All of this is gladdening, a source of the most enormous pleasure, but would you not agree that it doesn't quite lift the heart the way spring flowers or birdsong do?
For bluebells and birdsong have hope about them, a promise of what's to come, whereas the signs of autumn, for all their splendour, are the signs of a world that is dying; and there's no escaping that.
There's where the melancholy comes from: the subtext, the underlying, insistent theme beneath the year's last burst of beauty is that this is only occurring because the end is not far off, the end that comes to all living things, including us. If we look, in the autumn foliage we can see our own mortality: a beauty with a sadness never far away.

5 comments:

Leslie said...

This is a great fall picture you posted. Love the shadows and leaves.

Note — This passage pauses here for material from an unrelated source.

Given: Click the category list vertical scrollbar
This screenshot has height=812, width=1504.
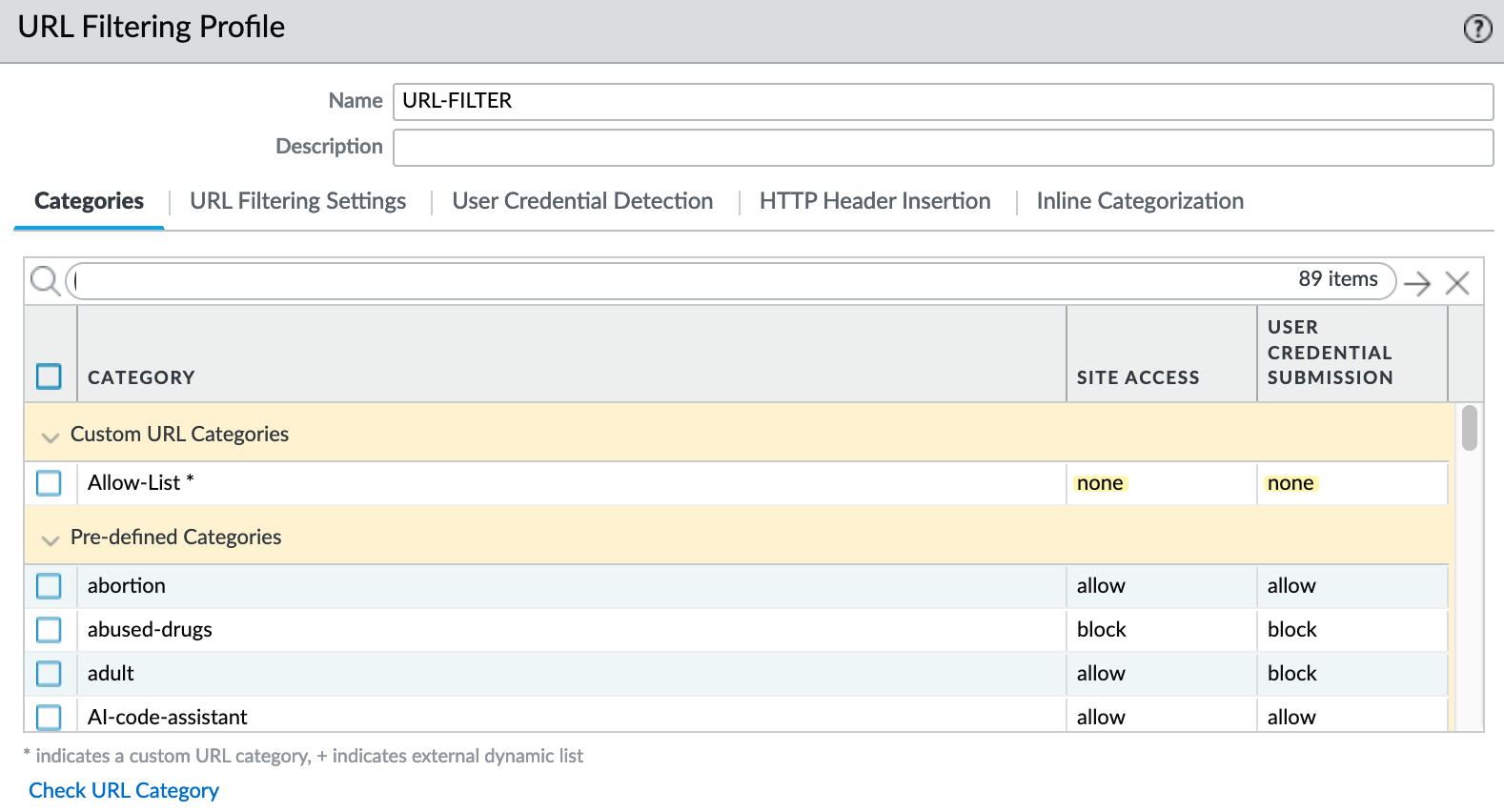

I can't really relate to feeling this way in the fall. The cooler temps usually give me a burst of energy if I can get past the allergy medicine. But I do feel this settle on me in the winter. I'm glad you get to go home soon!

GretchenJoanna said...

Thank you for posting this piece, Debbie...it's a topic worth thinking about. Normally I'm not sad in the fall, what with the rain taking over one of the chores I can never keep up with in summer, and wood fires to sit by. But this year I'm feeling the melancholy for various reasons, and maybe it's nice to have nature sympathizing with me.

Come Away With Me said...

What a marvelously reflective and insightful post. I enjoyed reading this.

grannimcd said...

I always get the desire to go back to New England in the fall. And, believe it or not, it really doesn't have anything to do (at least I don't think it does) with the changing colors of the foliage - although it is beautiful. Nor the fact that I am/was a Yankee. But every fall whether or not the weather gets cooler where I am - and it certainly doesn't here in Texas, I just wanna go north and east. sigh.....

debbie bailey said...

Linda, I feel your pain. Why aren't you subscribed to my blog, and when are you going to get one? Come back and visit!